## Work request
When a line of the entries below contains "axis", it counts once; state how many such lines there are and nothing else.

## Data provided
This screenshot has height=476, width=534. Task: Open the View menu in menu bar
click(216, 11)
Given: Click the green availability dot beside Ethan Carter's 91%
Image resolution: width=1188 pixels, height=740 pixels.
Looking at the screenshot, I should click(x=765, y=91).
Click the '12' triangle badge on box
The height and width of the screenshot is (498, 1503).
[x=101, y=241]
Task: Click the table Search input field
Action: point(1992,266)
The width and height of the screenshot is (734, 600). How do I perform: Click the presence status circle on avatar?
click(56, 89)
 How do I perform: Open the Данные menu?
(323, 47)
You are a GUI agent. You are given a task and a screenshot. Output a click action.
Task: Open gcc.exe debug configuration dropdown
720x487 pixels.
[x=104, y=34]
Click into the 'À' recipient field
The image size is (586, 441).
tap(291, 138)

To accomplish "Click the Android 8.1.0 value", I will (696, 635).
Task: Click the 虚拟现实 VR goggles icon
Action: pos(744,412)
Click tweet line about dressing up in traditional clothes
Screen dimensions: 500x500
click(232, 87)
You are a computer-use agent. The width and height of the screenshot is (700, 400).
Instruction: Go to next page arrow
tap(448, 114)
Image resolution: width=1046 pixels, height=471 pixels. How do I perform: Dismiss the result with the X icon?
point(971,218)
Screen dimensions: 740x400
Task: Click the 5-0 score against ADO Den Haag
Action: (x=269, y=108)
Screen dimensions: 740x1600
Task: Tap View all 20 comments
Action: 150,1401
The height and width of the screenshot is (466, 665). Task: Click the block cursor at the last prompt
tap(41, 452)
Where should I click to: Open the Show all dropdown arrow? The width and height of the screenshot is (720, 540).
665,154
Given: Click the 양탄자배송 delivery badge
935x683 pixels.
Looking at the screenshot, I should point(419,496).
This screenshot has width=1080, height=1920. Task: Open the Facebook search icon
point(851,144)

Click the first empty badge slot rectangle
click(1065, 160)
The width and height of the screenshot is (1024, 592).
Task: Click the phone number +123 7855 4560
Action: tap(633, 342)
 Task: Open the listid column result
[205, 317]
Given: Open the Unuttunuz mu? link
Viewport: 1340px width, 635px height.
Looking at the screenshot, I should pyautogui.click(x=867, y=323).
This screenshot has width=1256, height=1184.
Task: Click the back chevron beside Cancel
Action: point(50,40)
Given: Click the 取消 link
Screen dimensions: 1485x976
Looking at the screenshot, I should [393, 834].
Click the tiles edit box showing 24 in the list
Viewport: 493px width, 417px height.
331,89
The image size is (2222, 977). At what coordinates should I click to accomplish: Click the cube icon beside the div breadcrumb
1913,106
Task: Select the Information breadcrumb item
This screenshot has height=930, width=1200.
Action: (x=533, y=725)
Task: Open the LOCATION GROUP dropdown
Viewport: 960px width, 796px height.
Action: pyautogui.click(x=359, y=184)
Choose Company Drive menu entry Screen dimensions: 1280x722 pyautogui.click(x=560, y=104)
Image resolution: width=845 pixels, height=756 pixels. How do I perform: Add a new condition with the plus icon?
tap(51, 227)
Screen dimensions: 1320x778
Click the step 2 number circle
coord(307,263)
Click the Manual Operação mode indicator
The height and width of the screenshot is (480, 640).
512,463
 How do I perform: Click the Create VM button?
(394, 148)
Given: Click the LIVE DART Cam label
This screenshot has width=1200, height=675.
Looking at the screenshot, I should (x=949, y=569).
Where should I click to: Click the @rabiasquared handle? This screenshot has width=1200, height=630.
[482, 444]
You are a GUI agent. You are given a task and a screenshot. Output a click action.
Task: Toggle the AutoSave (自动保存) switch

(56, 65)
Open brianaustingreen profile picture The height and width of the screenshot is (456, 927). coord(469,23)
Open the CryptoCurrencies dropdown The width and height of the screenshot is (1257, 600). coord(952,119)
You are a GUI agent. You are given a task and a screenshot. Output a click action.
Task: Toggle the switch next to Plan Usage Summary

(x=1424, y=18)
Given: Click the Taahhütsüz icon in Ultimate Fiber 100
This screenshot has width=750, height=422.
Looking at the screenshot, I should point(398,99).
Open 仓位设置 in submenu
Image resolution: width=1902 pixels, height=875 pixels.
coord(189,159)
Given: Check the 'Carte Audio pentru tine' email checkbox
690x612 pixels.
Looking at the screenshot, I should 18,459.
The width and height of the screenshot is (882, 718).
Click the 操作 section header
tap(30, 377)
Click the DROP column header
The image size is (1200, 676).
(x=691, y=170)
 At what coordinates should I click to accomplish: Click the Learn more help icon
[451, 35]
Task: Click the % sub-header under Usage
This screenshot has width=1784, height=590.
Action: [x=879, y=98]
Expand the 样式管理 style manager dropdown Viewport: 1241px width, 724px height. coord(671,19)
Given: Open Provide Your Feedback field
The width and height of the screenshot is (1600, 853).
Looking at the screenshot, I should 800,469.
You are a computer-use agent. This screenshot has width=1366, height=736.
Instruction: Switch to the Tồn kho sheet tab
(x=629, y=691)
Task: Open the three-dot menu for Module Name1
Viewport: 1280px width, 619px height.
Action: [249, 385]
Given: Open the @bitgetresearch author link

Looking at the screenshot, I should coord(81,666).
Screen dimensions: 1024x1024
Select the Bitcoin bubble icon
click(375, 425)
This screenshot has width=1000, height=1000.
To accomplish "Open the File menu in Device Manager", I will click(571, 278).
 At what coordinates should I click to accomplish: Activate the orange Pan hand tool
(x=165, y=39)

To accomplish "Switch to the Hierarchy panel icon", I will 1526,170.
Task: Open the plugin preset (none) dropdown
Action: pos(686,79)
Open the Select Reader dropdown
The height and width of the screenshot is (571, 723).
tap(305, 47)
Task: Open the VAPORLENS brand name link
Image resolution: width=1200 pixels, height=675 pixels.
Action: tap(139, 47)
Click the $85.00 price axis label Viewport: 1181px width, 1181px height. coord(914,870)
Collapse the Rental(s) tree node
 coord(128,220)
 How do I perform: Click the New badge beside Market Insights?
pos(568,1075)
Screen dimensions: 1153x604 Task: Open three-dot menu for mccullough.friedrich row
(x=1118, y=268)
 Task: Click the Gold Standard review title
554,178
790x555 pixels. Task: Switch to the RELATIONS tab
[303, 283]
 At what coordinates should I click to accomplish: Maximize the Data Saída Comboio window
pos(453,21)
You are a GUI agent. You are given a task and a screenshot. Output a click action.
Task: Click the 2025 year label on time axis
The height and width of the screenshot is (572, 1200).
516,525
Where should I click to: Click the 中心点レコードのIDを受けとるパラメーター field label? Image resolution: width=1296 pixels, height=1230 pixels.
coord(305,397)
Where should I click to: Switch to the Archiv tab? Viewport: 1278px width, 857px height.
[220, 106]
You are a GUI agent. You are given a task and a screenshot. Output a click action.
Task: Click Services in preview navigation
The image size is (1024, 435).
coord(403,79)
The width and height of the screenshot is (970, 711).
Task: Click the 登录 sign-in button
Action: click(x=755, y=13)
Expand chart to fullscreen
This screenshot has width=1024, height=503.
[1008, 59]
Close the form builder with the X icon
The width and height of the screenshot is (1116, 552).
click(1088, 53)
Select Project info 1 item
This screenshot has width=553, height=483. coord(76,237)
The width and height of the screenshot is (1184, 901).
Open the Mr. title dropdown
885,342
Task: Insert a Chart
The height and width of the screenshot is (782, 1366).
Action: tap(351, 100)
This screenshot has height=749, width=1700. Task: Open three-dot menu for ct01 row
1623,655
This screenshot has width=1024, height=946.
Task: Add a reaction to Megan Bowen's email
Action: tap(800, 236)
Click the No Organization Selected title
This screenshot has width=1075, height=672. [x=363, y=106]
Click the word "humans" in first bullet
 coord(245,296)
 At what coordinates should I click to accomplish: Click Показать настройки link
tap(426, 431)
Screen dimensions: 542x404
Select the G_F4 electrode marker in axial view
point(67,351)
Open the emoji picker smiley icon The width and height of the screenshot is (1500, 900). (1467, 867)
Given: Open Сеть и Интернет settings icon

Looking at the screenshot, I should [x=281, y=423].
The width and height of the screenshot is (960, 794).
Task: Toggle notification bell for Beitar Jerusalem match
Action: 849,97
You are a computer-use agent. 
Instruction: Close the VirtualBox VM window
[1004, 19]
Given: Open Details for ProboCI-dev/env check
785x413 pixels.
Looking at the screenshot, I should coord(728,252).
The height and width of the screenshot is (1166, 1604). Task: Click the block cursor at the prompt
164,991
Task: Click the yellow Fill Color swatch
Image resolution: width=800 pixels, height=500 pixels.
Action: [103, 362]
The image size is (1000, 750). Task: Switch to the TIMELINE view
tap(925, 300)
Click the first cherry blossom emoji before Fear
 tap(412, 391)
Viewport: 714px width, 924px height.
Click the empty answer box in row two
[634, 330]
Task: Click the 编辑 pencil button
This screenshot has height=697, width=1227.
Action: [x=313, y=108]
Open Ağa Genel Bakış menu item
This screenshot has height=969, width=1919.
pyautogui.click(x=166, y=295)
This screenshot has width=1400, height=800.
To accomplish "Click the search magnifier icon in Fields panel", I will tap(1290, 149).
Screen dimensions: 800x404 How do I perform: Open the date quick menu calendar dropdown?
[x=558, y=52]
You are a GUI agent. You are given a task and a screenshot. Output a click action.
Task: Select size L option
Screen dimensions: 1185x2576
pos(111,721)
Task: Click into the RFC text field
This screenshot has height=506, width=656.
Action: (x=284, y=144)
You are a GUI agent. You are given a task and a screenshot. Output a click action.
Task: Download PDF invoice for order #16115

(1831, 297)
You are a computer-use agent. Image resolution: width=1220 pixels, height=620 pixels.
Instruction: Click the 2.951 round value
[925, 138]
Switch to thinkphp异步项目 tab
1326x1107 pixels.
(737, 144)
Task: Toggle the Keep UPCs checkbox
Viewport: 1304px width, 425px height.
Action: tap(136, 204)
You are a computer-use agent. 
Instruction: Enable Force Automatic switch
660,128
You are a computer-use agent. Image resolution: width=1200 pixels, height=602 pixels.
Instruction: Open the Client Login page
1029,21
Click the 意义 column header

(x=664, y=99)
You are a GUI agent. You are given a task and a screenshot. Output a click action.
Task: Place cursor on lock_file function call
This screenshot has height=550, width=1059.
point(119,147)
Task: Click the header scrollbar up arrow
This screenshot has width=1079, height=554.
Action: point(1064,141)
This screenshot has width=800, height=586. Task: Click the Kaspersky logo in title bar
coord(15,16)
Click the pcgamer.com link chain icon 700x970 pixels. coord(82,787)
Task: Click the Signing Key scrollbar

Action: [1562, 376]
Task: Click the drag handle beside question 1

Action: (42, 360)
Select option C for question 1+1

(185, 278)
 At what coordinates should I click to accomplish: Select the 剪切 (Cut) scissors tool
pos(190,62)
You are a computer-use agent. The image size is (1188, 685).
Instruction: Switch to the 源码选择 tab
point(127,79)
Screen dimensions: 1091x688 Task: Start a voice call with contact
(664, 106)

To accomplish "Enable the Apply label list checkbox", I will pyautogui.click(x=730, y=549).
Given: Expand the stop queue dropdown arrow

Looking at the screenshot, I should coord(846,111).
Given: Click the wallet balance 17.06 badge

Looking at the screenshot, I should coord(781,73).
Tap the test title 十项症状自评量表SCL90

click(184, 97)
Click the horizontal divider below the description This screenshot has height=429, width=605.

## Result
2